In July 2020, Johnny Grave, chief executive of Cricket West Indies, suggested that the series could take place in September 2020. Also in July 2020, the International Cricket Council (ICC) confirmed it was their priority to reschedule the matches, along with the five other World Test Championship series that had been postponed due to the pandemic. On 1 August 2020, Graeme Smith confirmed that the tour had been postponed indefinitely, due to schedule clashes with the 2020 Caribbean Premier League and the 2020 Indian Premier League. In April 2021, it was reported that the tour would be taking place in June 2021, but this was initially thrown into further doubt when Cricket South Africa was threatened with "defunding" and "derecognising" by Nathi Mthethwa, South Africa's Minister of Arts and Culture.
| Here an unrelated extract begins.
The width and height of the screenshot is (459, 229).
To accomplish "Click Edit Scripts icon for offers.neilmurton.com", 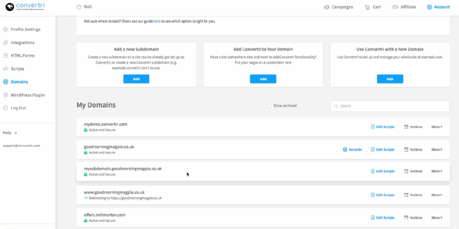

However, after sanctions were not imposed on Cricket South Africa, the tour dates were confirmed in May 2021.

==Squads==

| Tests |  | T20Is |  |
|---|---|---|---|
| West Indies | South Africa | West Indies | South Africa |
| Kraigg Brathwaite (c); Jermaine Blackwood (vc); Nkrumah Bonner; Darren Bravo; Roston Chase; Rahkeem Cornwall; Joshua Da Silva (wk); Shannon Gabriel; Jason Holder; Shai Hope (wk); Alzarri Joseph; Kyle Mayers; Kieran Powell; Kemar Roach; Jayden Seales; | Dean Elgar (c); Temba Bavuma (vc); Quinton de Kock (wk); Sarel Erwee; Beuran Hendricks; Marco Jansen; George Linde; Keshav Maharaj; Lungi Ngidi; Aiden Markram; Wiaan Mulder; Anrich Nortje; Keegan Petersen; Kagiso Rabada; Tabraiz Shamsi; Prenelan Subrayen; Rassie van der Dussen; Kyle Verreynne; Lizaad Williams; | Kieron Pollard (c); Nicholas Pooran (vc, wk); Fabian Allen; Dwayne Bravo; Sheldon Cottrell; Fidel Edwards; Andre Fletcher (wk); Chris Gayle; Shimron Hetmyer; Jason Holder; Akeal Hosein; Evin Lewis; Obed McCoy; Andre Russell; Lendl Simmons; Kevin Sinclair; | Temba Bavuma (c); Heinrich Klaasen (vc, wk); Quinton de Kock (wk); Bjorn Fortuin; Beuran Hendricks; Reeza Hendricks; George Linde; Sisanda Magala; Janneman Malan; Aiden Markram; David Miller; Wiaan Mulder; Lungi Ngidi; Anrich Nortje; Andile Phehlukwayo; Dwaine Pretorius; Kagiso Rabada; Tabraiz Shamsi; Rassie van der Dussen; Kyle Verreynne; Lizaad Williams; |

On 18 May 2021, Cricket West Indies (CWI) named a 18-man provisional squad for the T20I matches, with Kieron Pollard captaining the team. On 4 June 2021, CWI named a 17-man provisional squad for the Test matches, with Kraigg Brathwaite named as the team's captain. Ahead of the second Test, CWI recalled Darren Bravo and Shannon Gabriel for the match, with Nkrumah Bonner being unavailable due to suffering with a concussion in the first Test. Ahead of the T20I series, Dwaine Pretorius tested positive for COVID-19 and was replaced in South Africa's squad by Wiaan Mulder. Beuran Hendricks was also added to South Africa's T20I squad. Ahead of the third T20I, Shimron Hetmyer was added to the West Indies' squad, and Akeal Hosein was added to their squad ahead of the fourth T20I. For the fifth T20I, Sheldon Cottrell replaced Fabian Allen in the West Indies' squad.